Written by Liam Kirkaldy on 15 April 2019 in News

SHRC uses a new report to call on public authorities to address inequalities in people’s access to adequate food

Image credit: Glasgow foodbank

The right to food should be enshrined in Scots law, according to a new report from the Scottish Human Rights Commission (SHRC).

With international human rights law outlining government obligations to ensure that food is accessible, adequate and available to everyone, the SHRC has used a new report to call on public authorities to address inequalities in people’s access to adequate food.

The report warns the right to food is not currently being realised, with household food insecurity unacceptably high, while the SHRC also highlighted examples of children experiencing food insecurity, with parents and carers too often relying on emergency food banks and going hungry during school holidays.

The report states that none of Scotland’s dietary goals are being met and health inequalities are stark.

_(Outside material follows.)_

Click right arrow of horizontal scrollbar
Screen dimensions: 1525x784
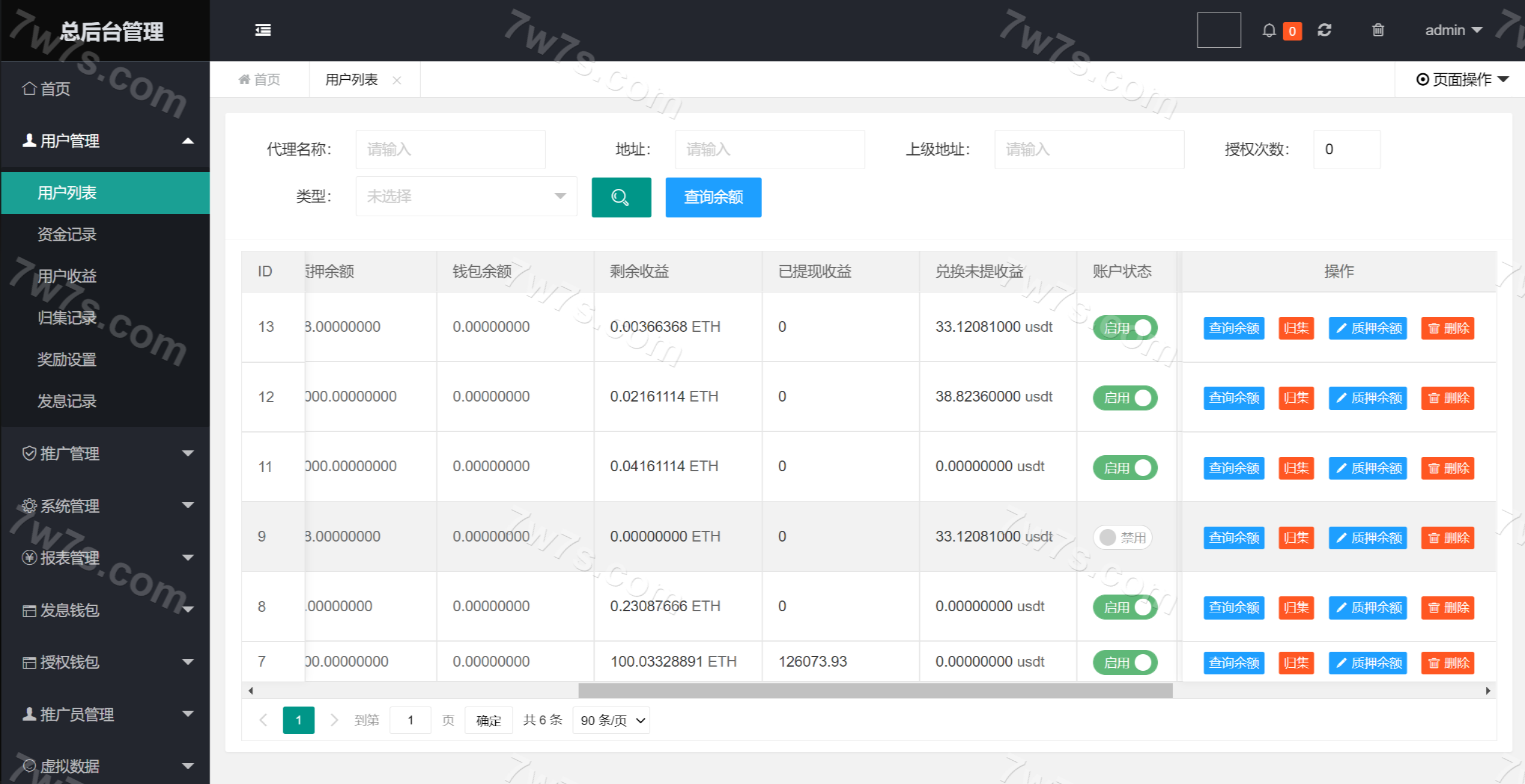click(x=1487, y=690)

Meanwhile the SHRC found that challenges to the supply, affordability and accessibility of food for people across Scotland are increasing because of rising economic insecurity, the continued impact of austerity-driven reductions in social security, climate change, and the way that food is produced, distributed and marketed.

SHRC chair Judith Robertson said: “International law is clear that governments have obligations to take action to ensure people’s right to food is realised.

“The Scottish Human Rights Commission is calling on the Government to take action to incorporate the right to food into Scotland’s laws as part of its work to make Scotland a good food nation.

"We want to see the Scottish Government showing human rights leadership in a practical way. Bringing this kind of law into force would respond directly to recommendations from the United Nations Committee on Economic, Social and Cultural Rights.

“We have the opportunity in Scotland to take a rights-based approach to the food system as a whole, and to make people’s right to food more meaningful in practice by putting it into law. There is a real urgency to take these progressive steps now.”